>> Begin

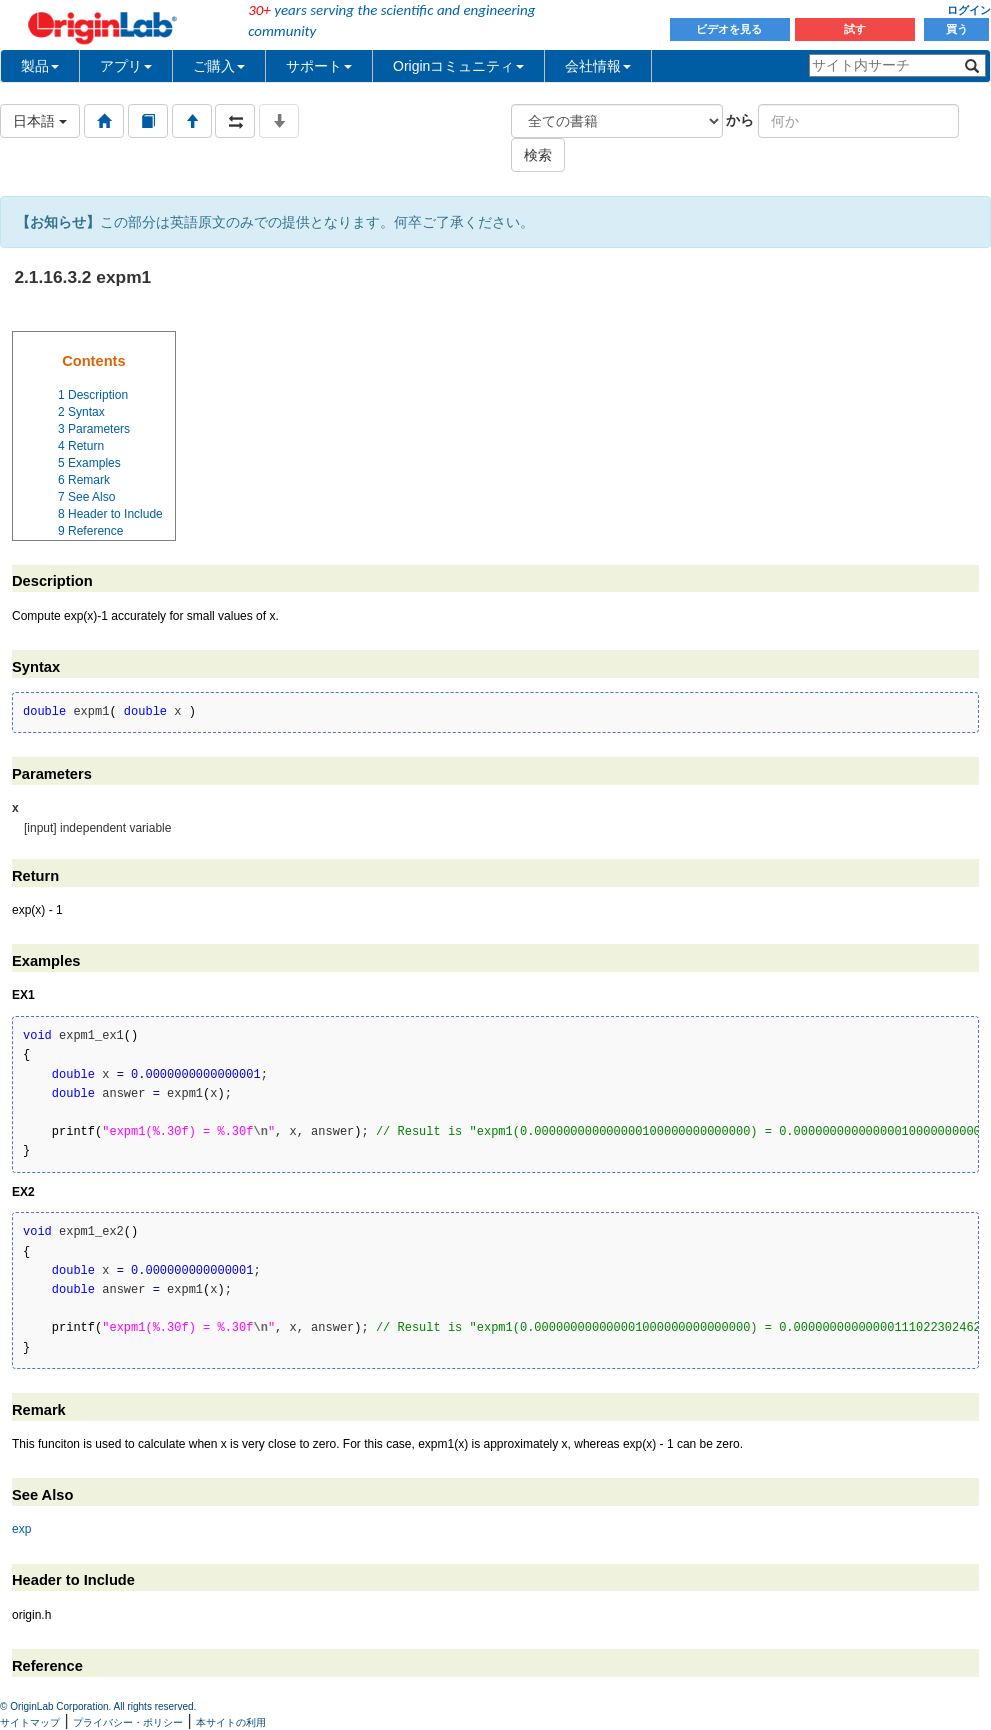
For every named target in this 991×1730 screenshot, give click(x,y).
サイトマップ (30, 1722)
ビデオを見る (730, 29)
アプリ (126, 66)
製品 (40, 66)
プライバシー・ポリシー (128, 1722)
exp (21, 1529)
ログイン (969, 10)
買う (957, 29)
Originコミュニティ (458, 66)
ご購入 (219, 66)
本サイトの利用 (231, 1722)
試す (855, 29)
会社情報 (598, 66)
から (740, 120)
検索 (538, 155)
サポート (319, 66)
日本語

>> End

### To be done:
Copy the lines of the material again, starting at the line that contains "アプリ (126, 66)" and continuing through the last line of the material.

### Exercise result:
アプリ (126, 66)
製品 (40, 66)
プライバシー・ポリシー (128, 1722)
exp (21, 1529)
ログイン (969, 10)
買う (957, 29)
Originコミュニティ (458, 66)
ご購入 (219, 66)
本サイトの利用 (231, 1722)
試す (855, 29)
会社情報 (598, 66)
から (740, 120)
検索 (538, 155)
サポート (319, 66)
日本語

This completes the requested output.